» **WHAT IS REQUIRED**:
Once the line containing "[Email to a Friend] (232, 630)" is found in the entries below, restate it and each following line word for word, stopping after the line containing "Tuyển dụng (417, 2436)".

» **INFORMATION**:

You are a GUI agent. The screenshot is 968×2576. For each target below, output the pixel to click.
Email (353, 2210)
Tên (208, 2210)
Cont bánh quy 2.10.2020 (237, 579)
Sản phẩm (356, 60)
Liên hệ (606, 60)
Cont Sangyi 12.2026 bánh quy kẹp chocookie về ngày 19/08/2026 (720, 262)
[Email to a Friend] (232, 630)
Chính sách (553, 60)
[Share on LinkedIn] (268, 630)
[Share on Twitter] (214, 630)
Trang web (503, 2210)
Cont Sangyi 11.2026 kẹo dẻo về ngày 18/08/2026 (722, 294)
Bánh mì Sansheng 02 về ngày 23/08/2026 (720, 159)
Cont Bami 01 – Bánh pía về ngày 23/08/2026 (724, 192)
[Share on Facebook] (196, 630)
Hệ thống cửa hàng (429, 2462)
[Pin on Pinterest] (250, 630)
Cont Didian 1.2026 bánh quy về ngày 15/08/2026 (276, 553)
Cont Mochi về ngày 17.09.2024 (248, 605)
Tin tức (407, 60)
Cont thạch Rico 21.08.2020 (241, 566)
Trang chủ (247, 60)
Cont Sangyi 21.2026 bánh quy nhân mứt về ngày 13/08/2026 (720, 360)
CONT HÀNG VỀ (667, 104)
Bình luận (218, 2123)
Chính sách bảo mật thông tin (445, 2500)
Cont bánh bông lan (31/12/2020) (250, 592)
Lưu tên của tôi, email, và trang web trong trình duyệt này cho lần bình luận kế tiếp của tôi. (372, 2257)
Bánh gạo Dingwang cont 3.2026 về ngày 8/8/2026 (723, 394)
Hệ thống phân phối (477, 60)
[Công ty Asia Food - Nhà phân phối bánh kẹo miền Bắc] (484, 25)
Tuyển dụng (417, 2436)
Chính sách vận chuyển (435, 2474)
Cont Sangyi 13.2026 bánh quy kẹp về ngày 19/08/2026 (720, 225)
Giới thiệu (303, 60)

* * *

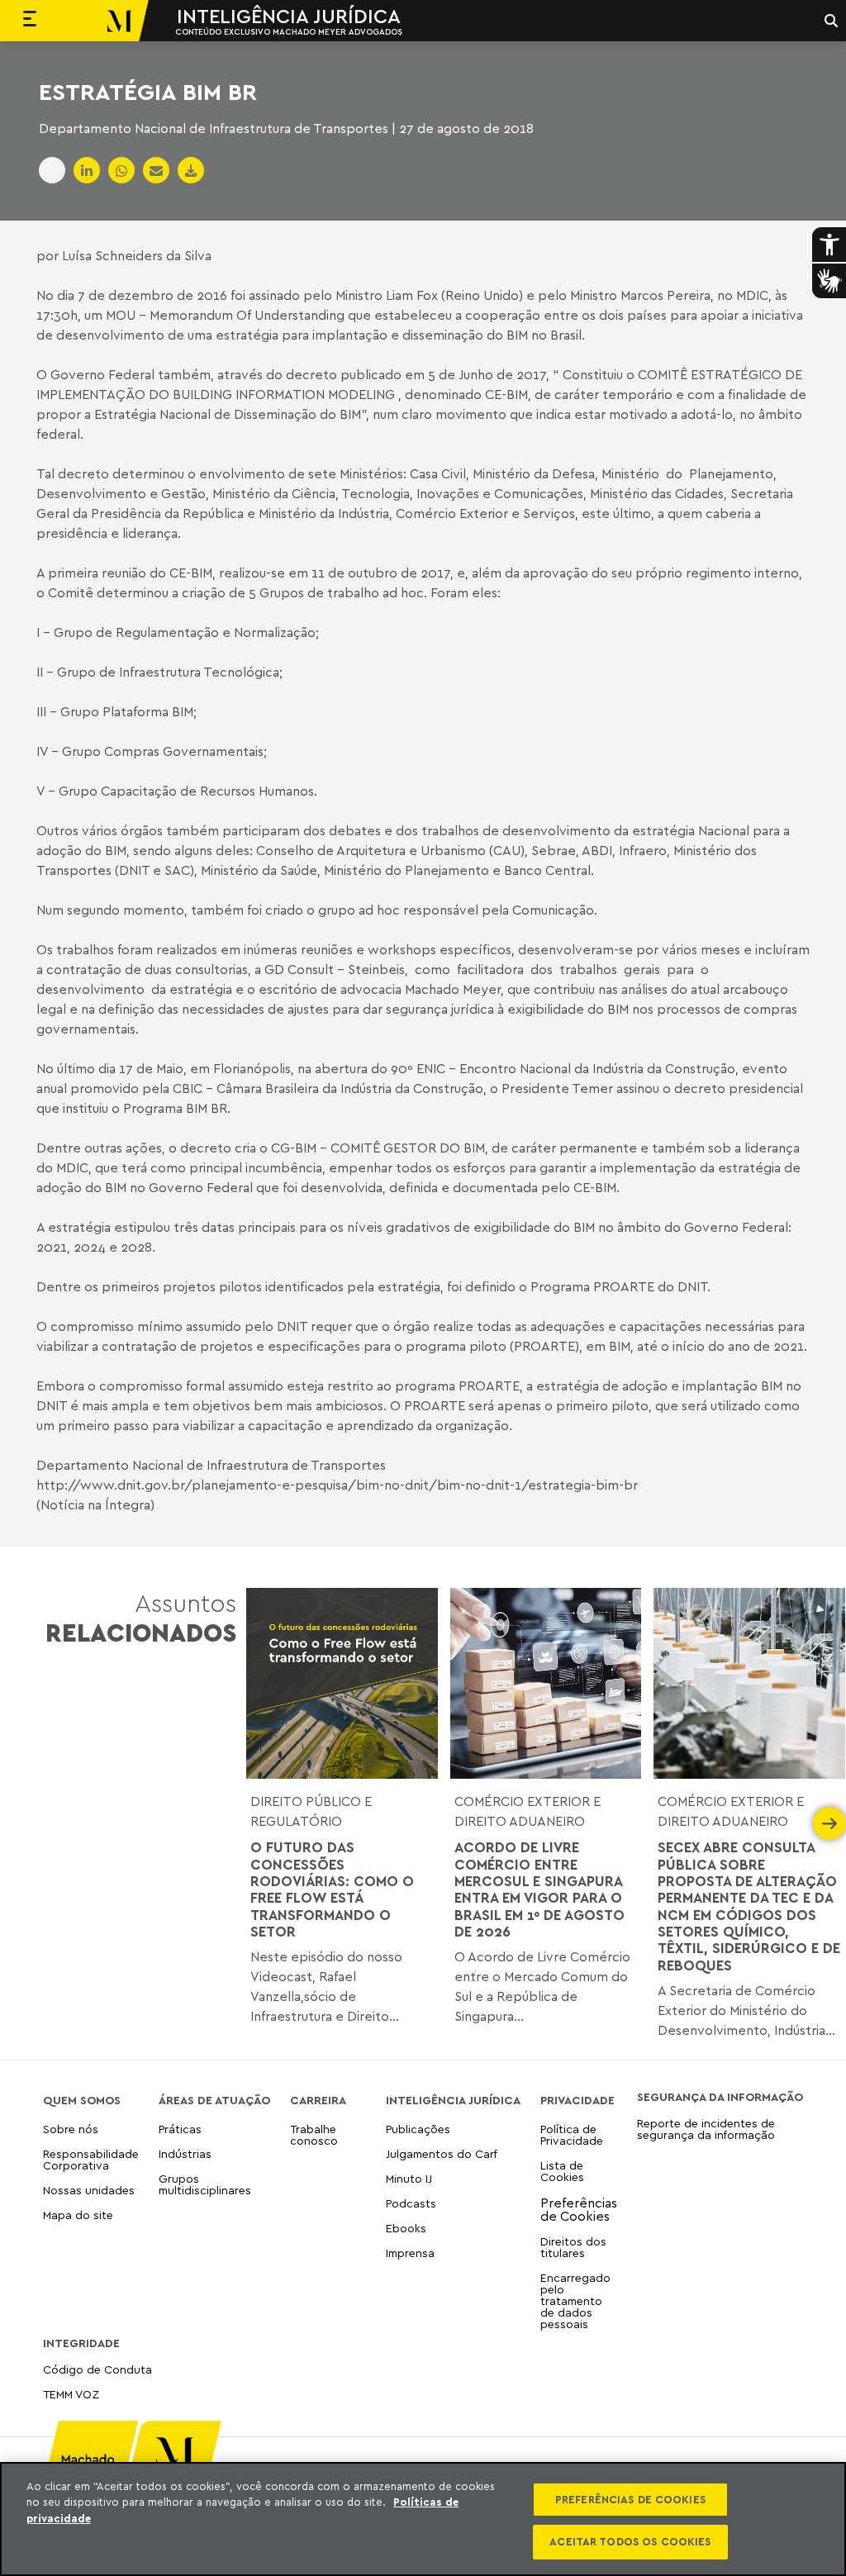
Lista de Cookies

--

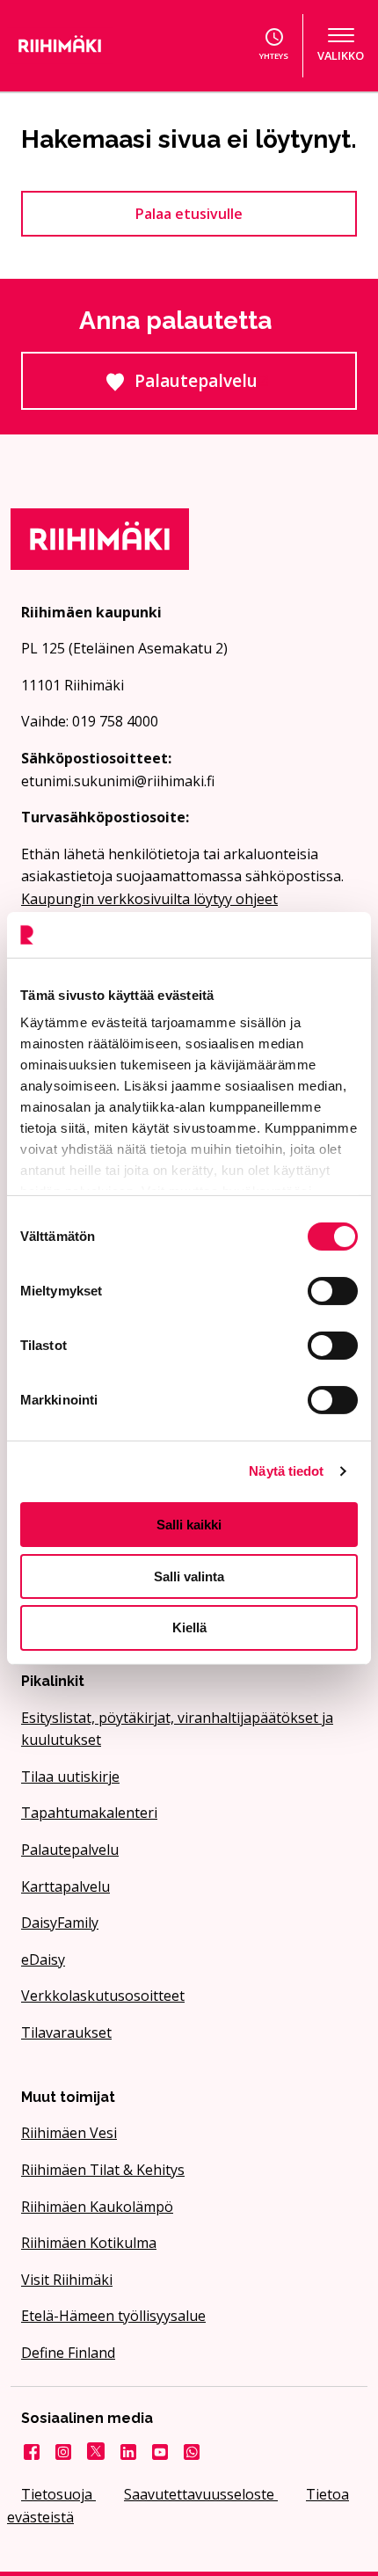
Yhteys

» **RESPONSE TO THIS TASK**:
[Email to a Friend] (232, 630)
Chính sách (553, 60)
[Share on LinkedIn] (268, 630)
[Share on Twitter] (214, 630)
Trang web (503, 2210)
Cont Sangyi 11.2026 kẹo dẻo về ngày 18/08/2026 (722, 294)
Bánh mì Sansheng 02 về ngày 23/08/2026 (720, 159)
Cont Bami 01 – Bánh pía về ngày 23/08/2026 (724, 192)
[Share on Facebook] (196, 630)
Hệ thống cửa hàng (429, 2462)
[Pin on Pinterest] (250, 630)
Cont Didian 1.2026 bánh quy về ngày 15/08/2026 (276, 553)
Cont Mochi về ngày 17.09.2024 (248, 605)
Tin tức (407, 60)
Cont thạch Rico 21.08.2020 (241, 566)
Trang chủ (247, 60)
Cont Sangyi 21.2026 bánh quy nhân mứt về ngày 13/08/2026 (720, 360)
CONT HÀNG VỀ (667, 104)
Bình luận (218, 2123)
Chính sách bảo mật thông tin (445, 2500)
Cont bánh bông lan (31/12/2020) (250, 592)
Lưu tên của tôi, email, và trang web trong trình duyệt này cho lần bình luận kế tiếp của tôi. (372, 2257)
Bánh gạo Dingwang cont 3.2026 về ngày 8/8/2026 (723, 394)
Hệ thống phân phối (477, 60)
[Công ty Asia Food - Nhà phân phối bánh kẹo miền Bắc] (484, 25)
Tuyển dụng (417, 2436)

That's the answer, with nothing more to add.